Entrained neuronal activity in the caudate nucleus

Most (88%) caudate neurons with periodic activity exhibited a strong burst of activity around the time of saccades, suggesting that they could somehow play a role in eye movement generation. In support of this, the magnitude of periodic activity in one fifth of individual neurons as well as in the population of neurons altered depending on saccade direction (Figure 3C). It has been widely accepted that an increase of neuronal firing in the caudate nucleus results in a reduction of activity in the substantia nigra, leading to disinhibition of neurons in the superior colliculus which facilitates saccade generation (Hikosaka et al., 2000; Shires et al., 2010). In fact, electrical stimulation delivered to the caudate nucleus has been shown to evoke contraversive saccades with short latency (typically < 150 ms) (Kitama et al., 1991; Yamamoto et al., 2012). In this study, however, electrical microstimulation applied to the recording sites failed to elicit immediate saccades but instead reduced the latency of targeting saccades in both directions. Given that the stimulation parameters in our study was comparable or even stronger than those in the previous studies, the differential stimulation effects might be due to the difference in stimulation sites within the caudate nucleus (i.e. more anterior sites in this study) or the difference in behavioral context (Watanabe and Munoz, 2013). Furthermore, the effects of electrical stimulation in many sites were evident only when the animals prepared for saccades in response to the stimulus omission (Figure 7B–D). These results suggest that neurons with periodic activity may not directly participate in the triggering of saccades, although they could be related to saccade preparation. Previous studies demonstrated that neuronal firing in the primary motor cortex (Renoult et al., 2006) as well as the power of gamma-band oscillation in the supplementary motor area (Cadena-Valencia et al., 2018) exhibited periodic modulation in anticipation of the trigger signal for reaching movements. Considering these results together, the temporal prediction of repetitive events might be represented by periodic motor preparation in the cortico-basal ganglia circuitry.

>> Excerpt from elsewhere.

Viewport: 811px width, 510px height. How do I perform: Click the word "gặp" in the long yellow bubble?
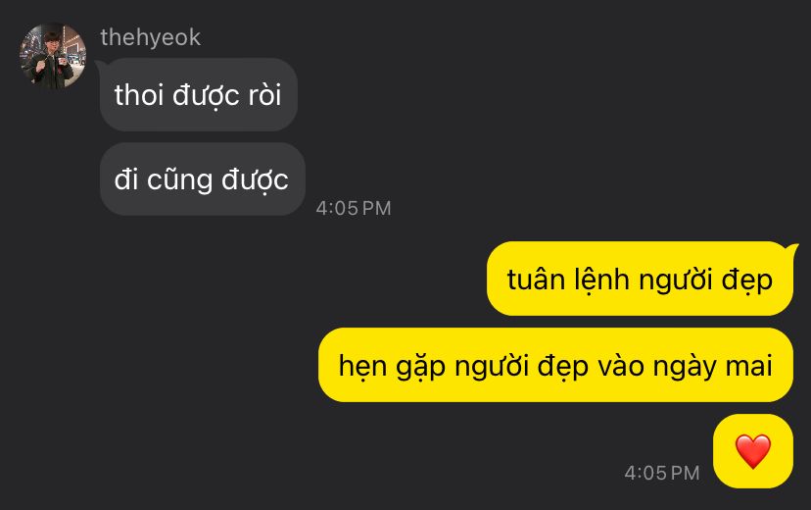(420, 368)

We also found that the periodic activity was much less when monkeys prepared for saccades in response to the changes in stimulus color. Because the repetitive visual stimuli and required movements were identical between the oddball conditions, the different firing modulation was likely attributed to the need for temporal prediction in the missing but not in the deviant conditions. Alternatively, the difference in neuronal activity might come from the fact that there was an explicit cue for the timing of the targeting saccade in the deviant condition, while the animals needed to internally determine movement timing for stimulus absence in the missing condition. In relation to this, previous studies have shown that neuronal firing and stimulation effects in several brain areas are different between self-initiated and triggered movements (Kunimatsu et al., 2018; Kunimatsu and Tanaka, 2012; Maimon and Assad, 2006; Ohmae et al., 2017; Turner and Anderson, 2005; van Donkelaar et al., 1999; Zimnik et al., 2019), while significant preparatory activity can be observed when the timing of the trigger signal is certainly predictable (Romo and Schultz, 1992; Tanaka, 2007).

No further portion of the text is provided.